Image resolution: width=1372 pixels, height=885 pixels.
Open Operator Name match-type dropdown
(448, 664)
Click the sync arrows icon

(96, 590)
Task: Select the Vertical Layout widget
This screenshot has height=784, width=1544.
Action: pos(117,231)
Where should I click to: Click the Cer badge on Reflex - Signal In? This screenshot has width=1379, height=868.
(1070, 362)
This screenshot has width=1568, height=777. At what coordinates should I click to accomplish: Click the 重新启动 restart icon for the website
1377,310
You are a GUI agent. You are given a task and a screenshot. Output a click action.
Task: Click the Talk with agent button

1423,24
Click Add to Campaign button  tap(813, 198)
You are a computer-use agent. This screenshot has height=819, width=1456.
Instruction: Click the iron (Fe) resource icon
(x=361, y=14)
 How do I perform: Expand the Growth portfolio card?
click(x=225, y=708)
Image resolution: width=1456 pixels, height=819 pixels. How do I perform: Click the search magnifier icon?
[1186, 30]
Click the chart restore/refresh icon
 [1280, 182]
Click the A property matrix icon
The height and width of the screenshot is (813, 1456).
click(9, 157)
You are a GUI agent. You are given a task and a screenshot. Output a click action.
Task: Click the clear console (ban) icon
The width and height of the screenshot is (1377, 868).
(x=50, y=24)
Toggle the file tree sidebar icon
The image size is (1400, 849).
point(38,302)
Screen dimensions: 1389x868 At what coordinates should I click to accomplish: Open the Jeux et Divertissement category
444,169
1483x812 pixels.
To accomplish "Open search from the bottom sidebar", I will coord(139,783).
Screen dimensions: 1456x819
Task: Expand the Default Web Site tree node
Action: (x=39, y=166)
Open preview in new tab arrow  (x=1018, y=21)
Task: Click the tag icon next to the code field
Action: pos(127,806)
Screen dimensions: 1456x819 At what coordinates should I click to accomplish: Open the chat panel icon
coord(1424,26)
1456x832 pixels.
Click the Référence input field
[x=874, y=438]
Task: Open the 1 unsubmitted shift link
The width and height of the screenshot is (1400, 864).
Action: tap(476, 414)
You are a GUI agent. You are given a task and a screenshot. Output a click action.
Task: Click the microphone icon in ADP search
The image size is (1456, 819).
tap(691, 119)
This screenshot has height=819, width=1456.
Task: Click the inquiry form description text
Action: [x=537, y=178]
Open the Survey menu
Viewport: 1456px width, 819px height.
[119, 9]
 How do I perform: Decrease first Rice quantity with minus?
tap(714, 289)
- - -
» EXERCISE AIM: Return the records in their entirety. Keep every character as it is.

» OUTPUT BELOW:
Image resolution: width=1372 pixels, height=885 pixels.
Open Operator Name match-type dropdown
(448, 664)
Click the sync arrows icon

(96, 590)
Task: Select the Vertical Layout widget
This screenshot has height=784, width=1544.
Action: pos(117,231)
Where should I click to: Click the Cer badge on Reflex - Signal In? This screenshot has width=1379, height=868.
(1070, 362)
This screenshot has width=1568, height=777. At what coordinates should I click to accomplish: Click the 重新启动 restart icon for the website
1377,310
You are a GUI agent. You are given a task and a screenshot. Output a click action.
Task: Click the Talk with agent button

1423,24
Click Add to Campaign button  tap(813, 198)
You are a computer-use agent. This screenshot has height=819, width=1456.
Instruction: Click the iron (Fe) resource icon
(x=361, y=14)
 How do I perform: Expand the Growth portfolio card?
click(x=225, y=708)
Image resolution: width=1456 pixels, height=819 pixels. How do I perform: Click the search magnifier icon?
[1186, 30]
Click the chart restore/refresh icon
 [1280, 182]
Click the A property matrix icon
The height and width of the screenshot is (813, 1456).
click(9, 157)
You are a GUI agent. You are given a task and a screenshot. Output a click action.
Task: Click the clear console (ban) icon
The width and height of the screenshot is (1377, 868).
(x=50, y=24)
Toggle the file tree sidebar icon
The image size is (1400, 849).
point(38,302)
Screen dimensions: 1389x868 At what coordinates should I click to accomplish: Open the Jeux et Divertissement category
444,169
1483x812 pixels.
To accomplish "Open search from the bottom sidebar", I will coord(139,783).
Screen dimensions: 1456x819
Task: Expand the Default Web Site tree node
Action: (x=39, y=166)
Open preview in new tab arrow  (x=1018, y=21)
Task: Click the tag icon next to the code field
Action: pos(127,806)
Screen dimensions: 1456x819 At what coordinates should I click to accomplish: Open the chat panel icon
coord(1424,26)
1456x832 pixels.
Click the Référence input field
[x=874, y=438]
Task: Open the 1 unsubmitted shift link
The width and height of the screenshot is (1400, 864).
Action: tap(476, 414)
You are a GUI agent. You are given a task and a screenshot. Output a click action.
Task: Click the microphone icon in ADP search
The image size is (1456, 819).
tap(691, 119)
This screenshot has height=819, width=1456.
Task: Click the inquiry form description text
Action: [x=537, y=178]
Open the Survey menu
Viewport: 1456px width, 819px height.
[119, 9]
 How do I perform: Decrease first Rice quantity with minus?
tap(714, 289)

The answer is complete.